━━━ Task material ━━━

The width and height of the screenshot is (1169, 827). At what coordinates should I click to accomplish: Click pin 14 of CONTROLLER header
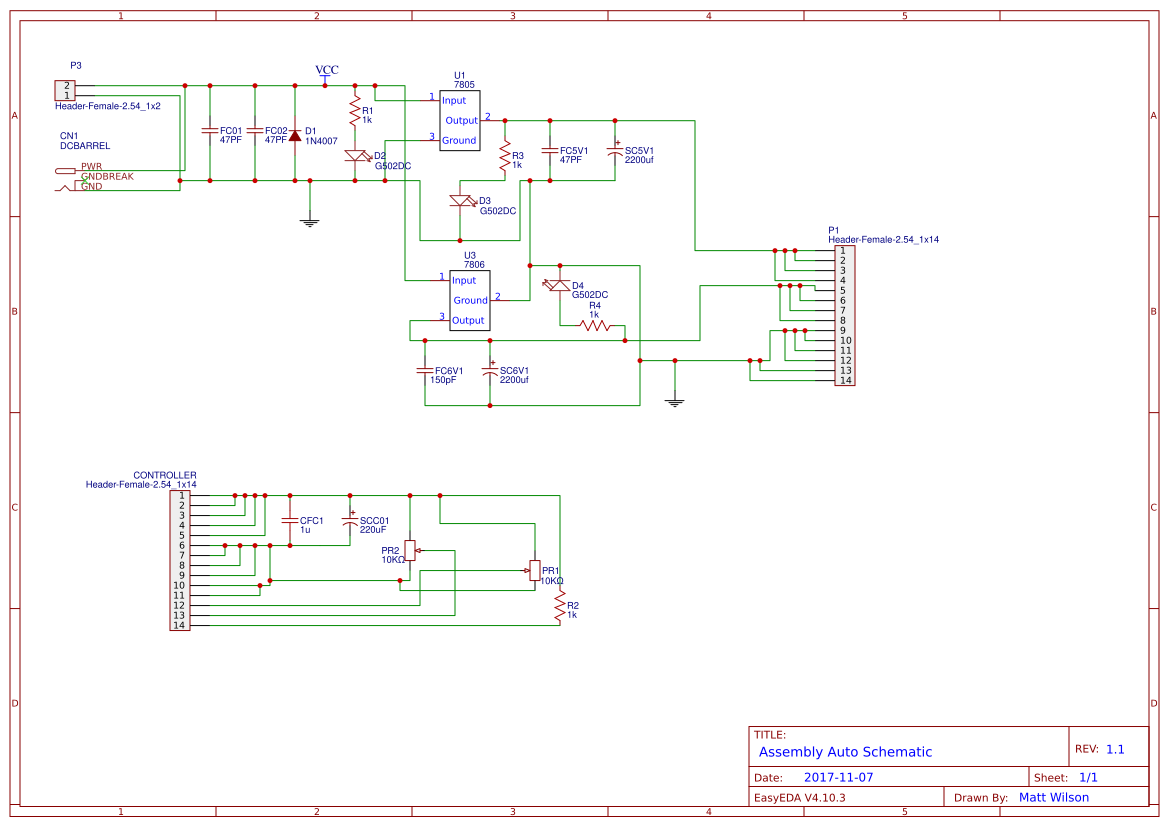click(x=180, y=628)
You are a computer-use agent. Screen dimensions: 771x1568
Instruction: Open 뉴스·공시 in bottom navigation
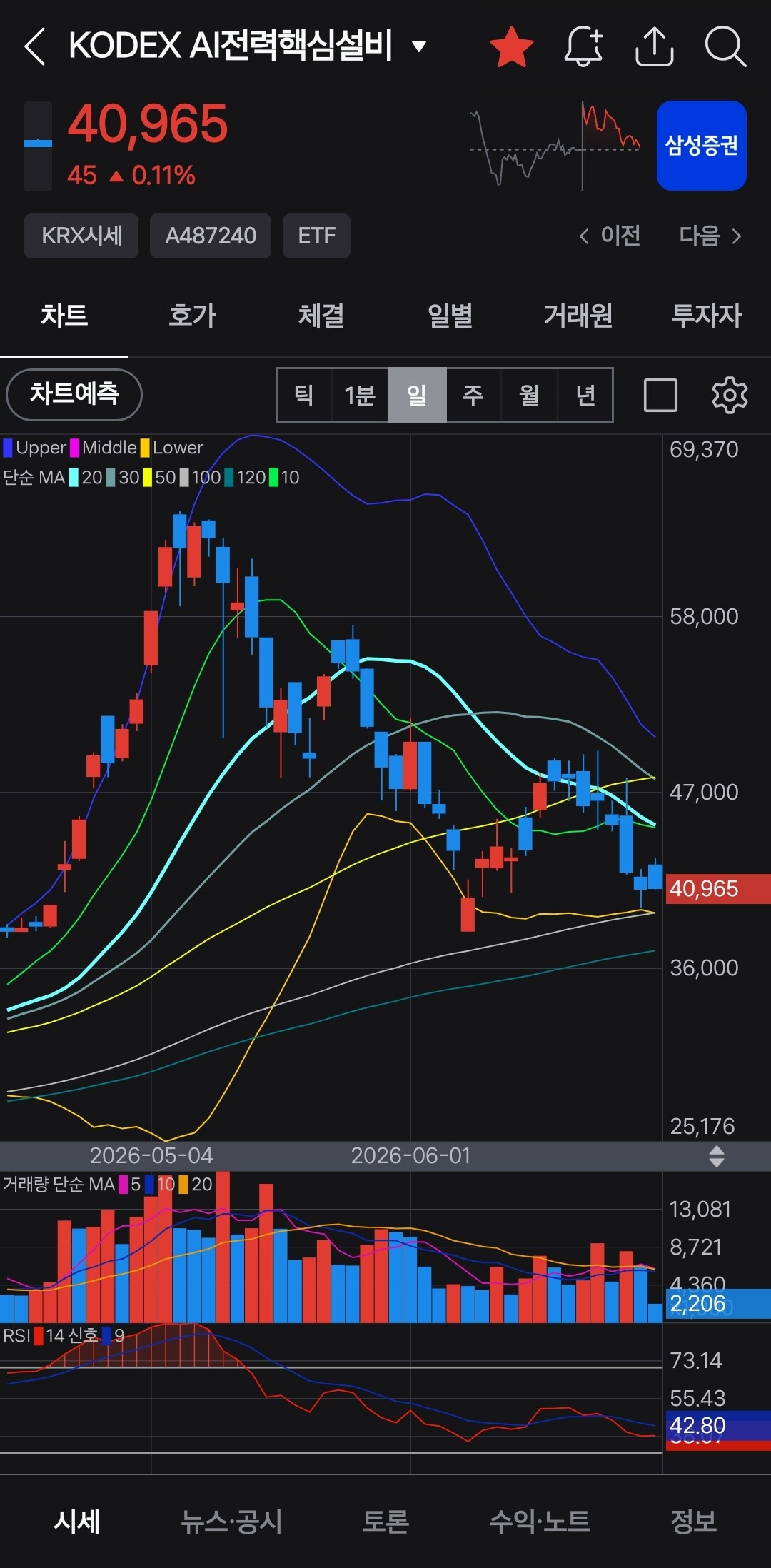[x=231, y=1521]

━━━

The expected answer is the complete set of entries, copied verbatim, with no pictures.

Answer to the exercise:
The width and height of the screenshot is (1169, 827). At what coordinates should I click to accomplish: Click pin 14 of CONTROLLER header
click(x=180, y=628)
You are a computer-use agent. Screen dimensions: 771x1568
Instruction: Open 뉴스·공시 in bottom navigation
[x=231, y=1521]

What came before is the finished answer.